%%

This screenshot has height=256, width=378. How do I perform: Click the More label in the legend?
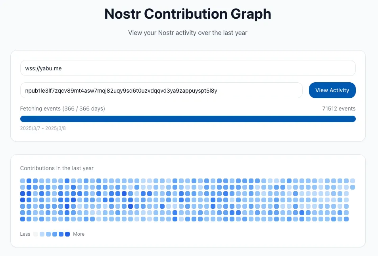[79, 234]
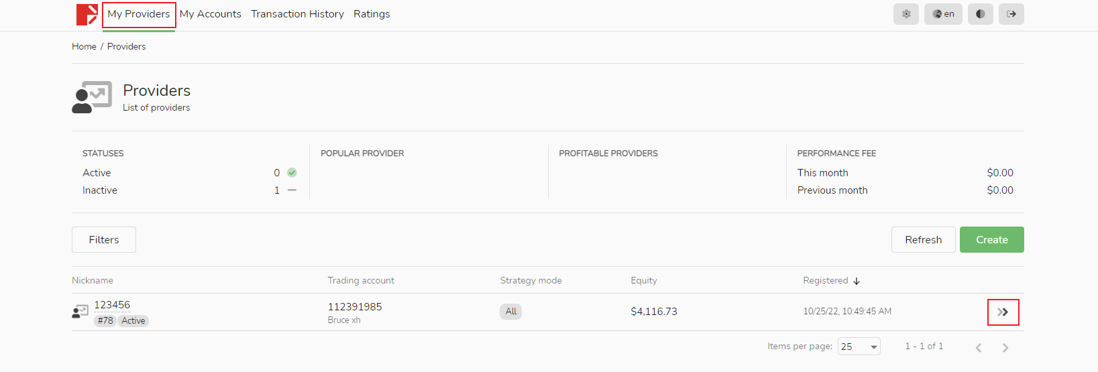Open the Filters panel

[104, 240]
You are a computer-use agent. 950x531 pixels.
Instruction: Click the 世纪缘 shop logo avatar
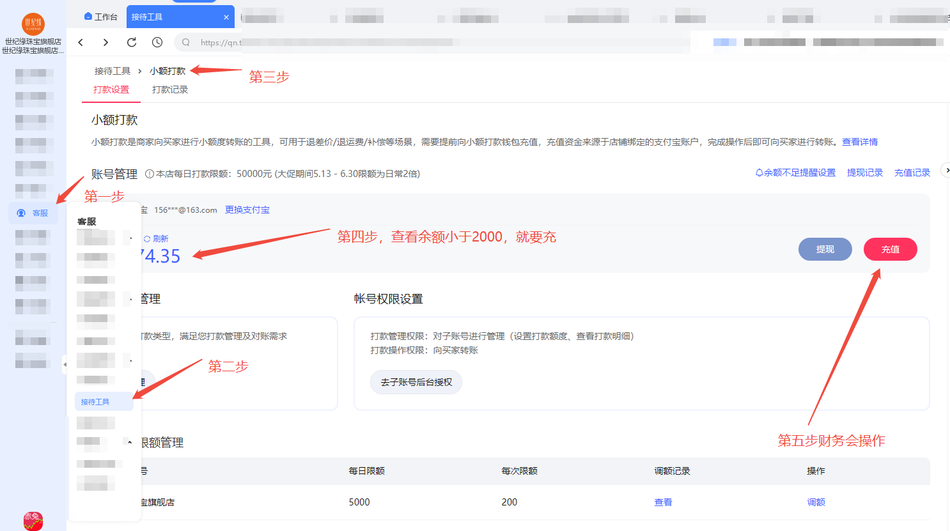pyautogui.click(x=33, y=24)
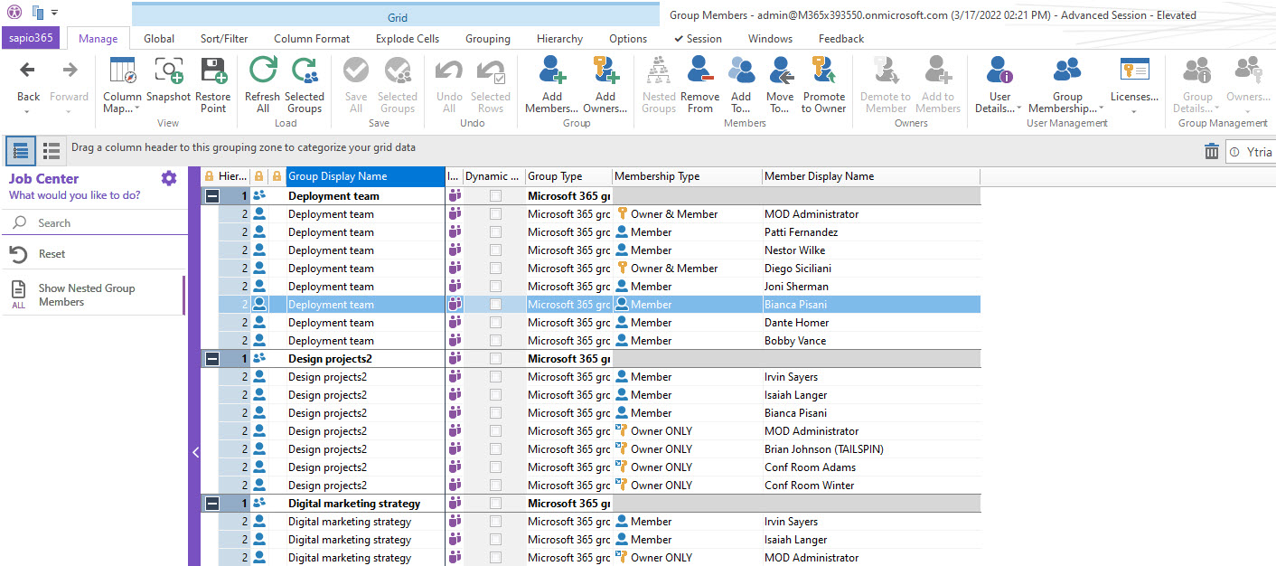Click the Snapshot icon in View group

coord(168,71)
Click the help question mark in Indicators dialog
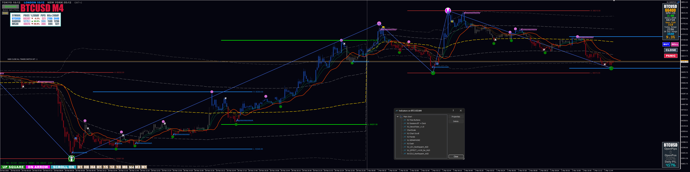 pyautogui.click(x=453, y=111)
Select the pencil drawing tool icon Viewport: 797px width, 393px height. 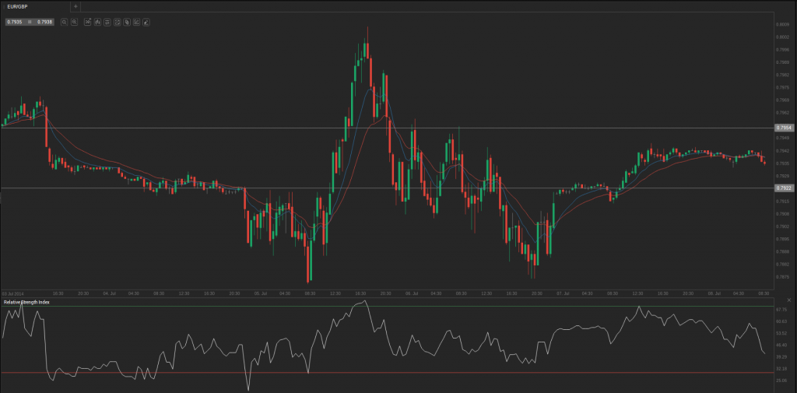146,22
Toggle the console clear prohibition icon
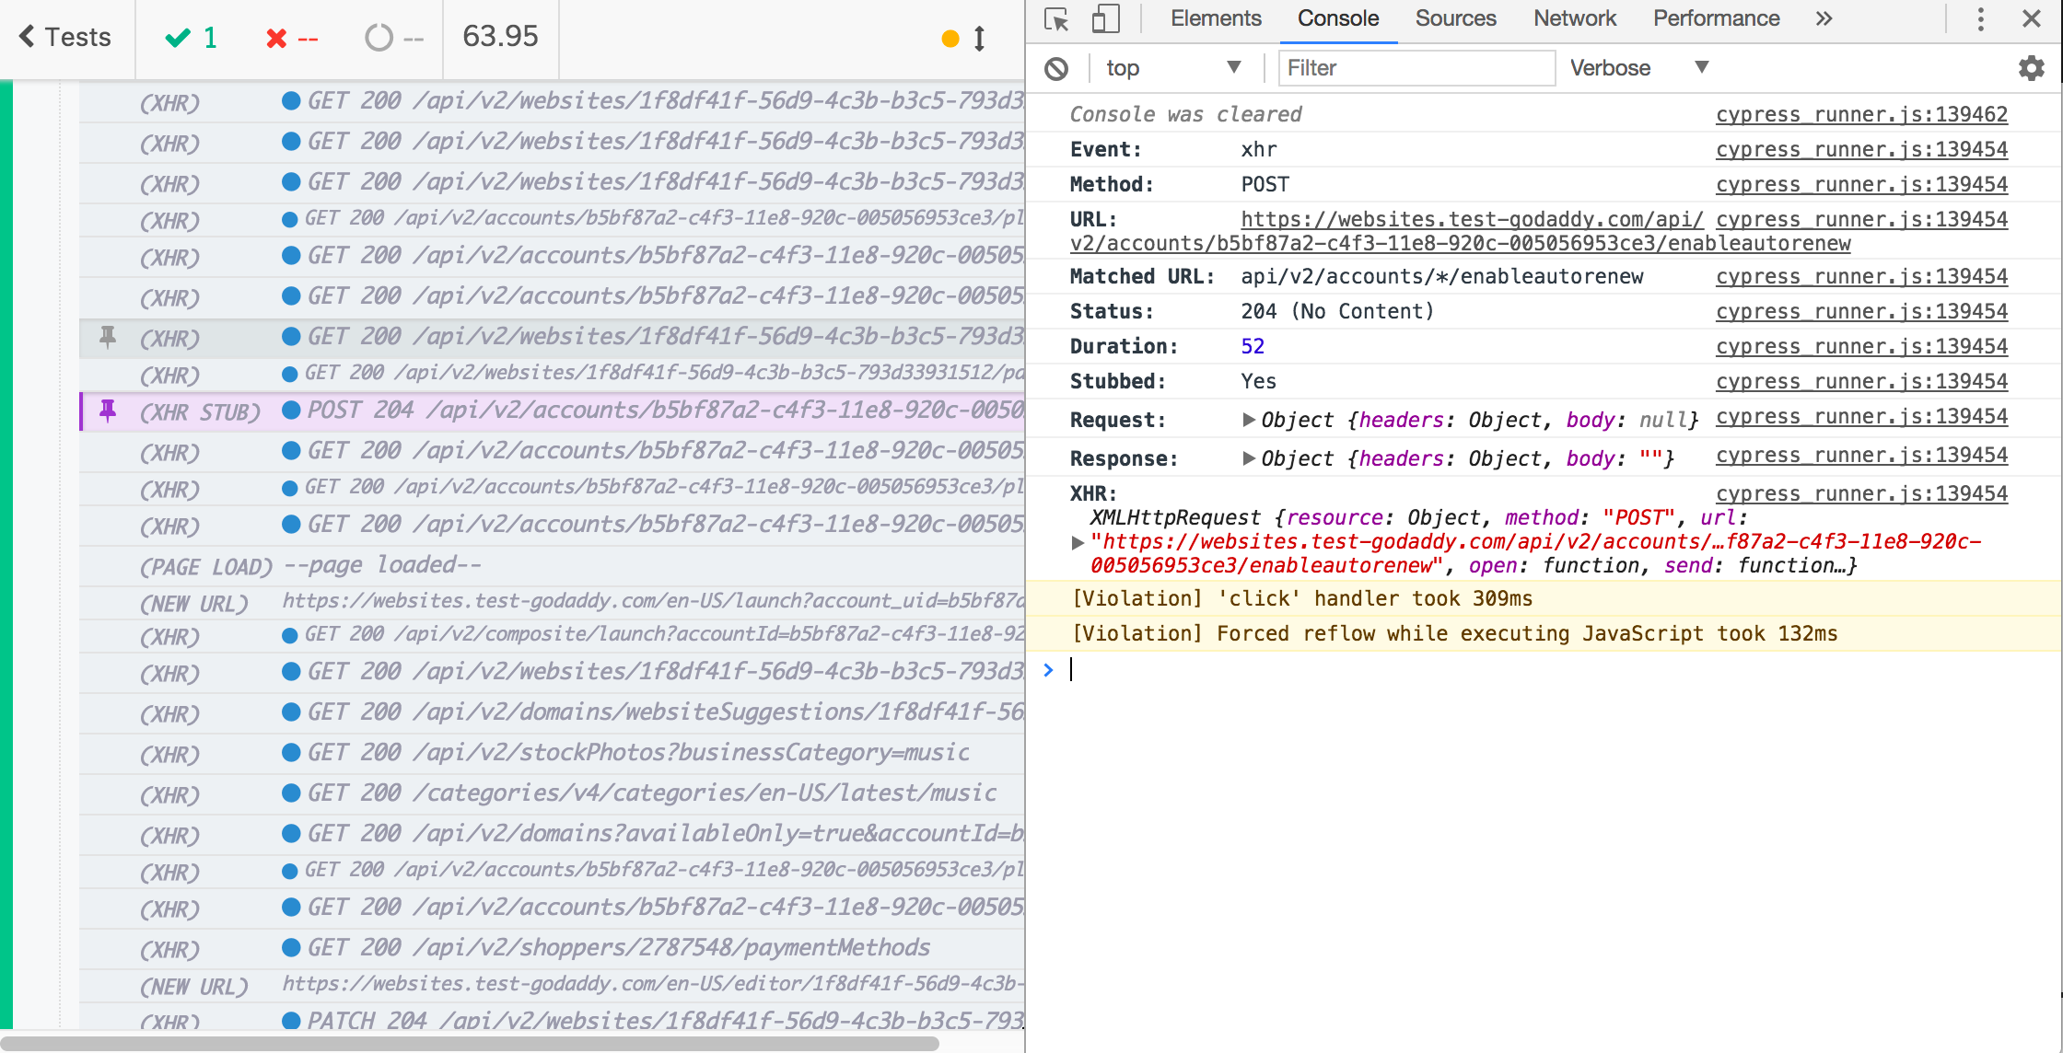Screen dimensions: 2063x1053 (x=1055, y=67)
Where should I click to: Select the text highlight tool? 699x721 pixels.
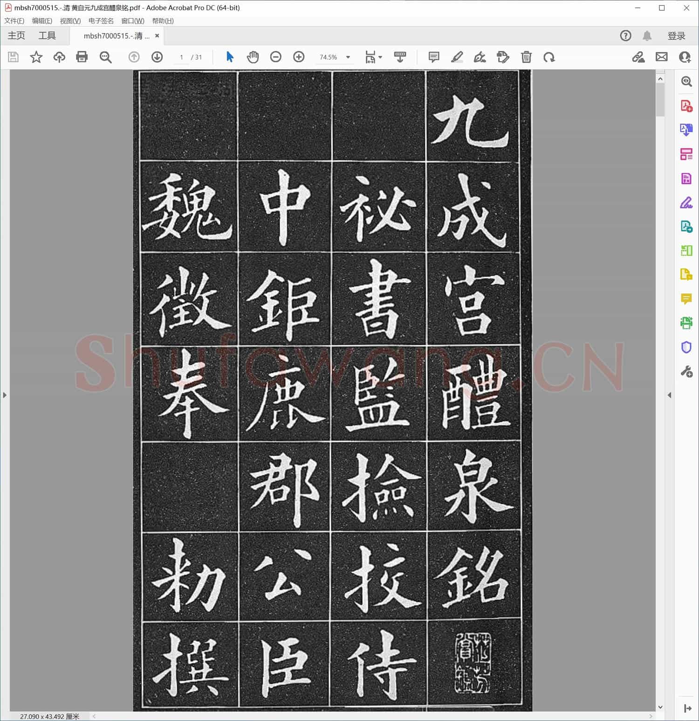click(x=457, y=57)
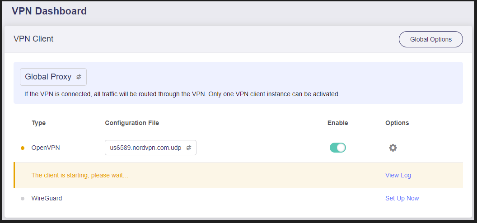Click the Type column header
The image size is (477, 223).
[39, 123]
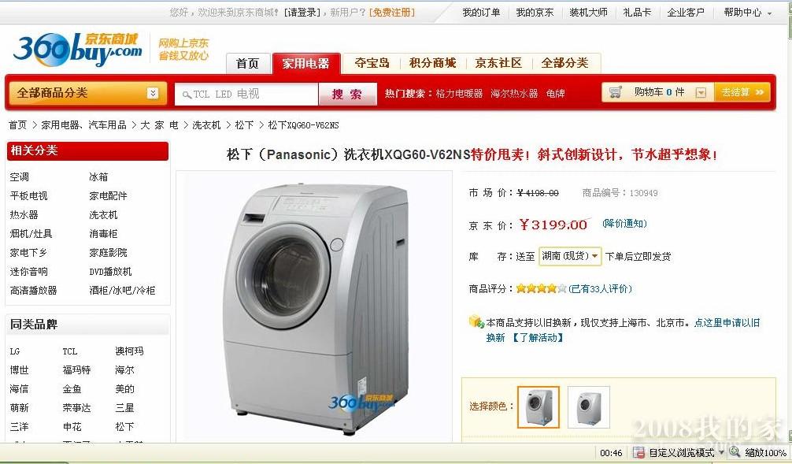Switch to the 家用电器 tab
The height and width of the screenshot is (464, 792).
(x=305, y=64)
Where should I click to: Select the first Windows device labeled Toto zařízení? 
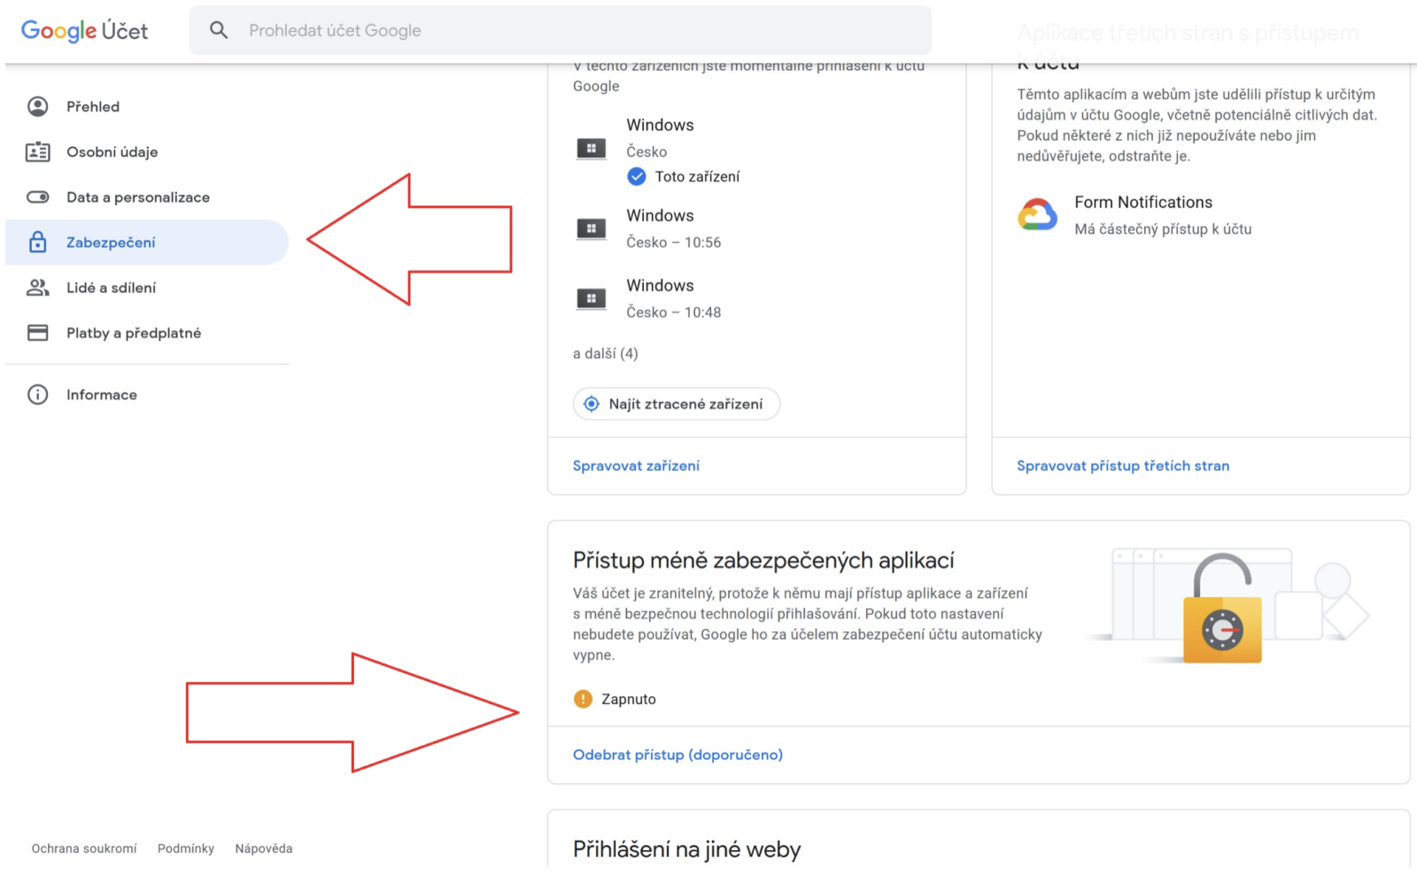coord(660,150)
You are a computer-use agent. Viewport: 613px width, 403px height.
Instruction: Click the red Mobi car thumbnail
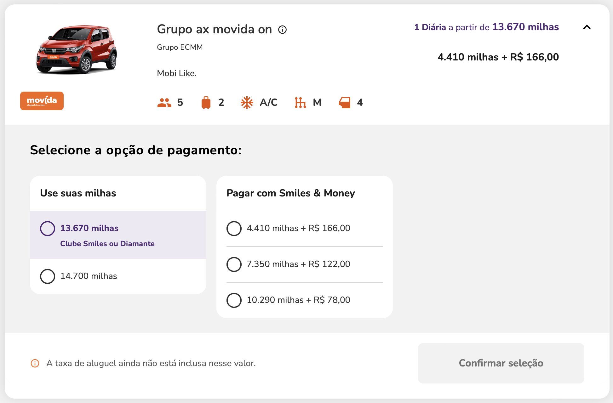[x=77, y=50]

%%

== WHAT IS NEEDED ==
Return exactly the lines running from the line with "Where should I click to: Select the first" through the final line of the listing. Leave the pictures out.

== WRITTEN ANSWER ==
Where should I click to: Select the first Windows device labeled Toto zařízení? 
coord(660,150)
You are a computer-use agent. Viewport: 613px width, 403px height.
Instruction: Click the red Mobi car thumbnail
[x=77, y=50]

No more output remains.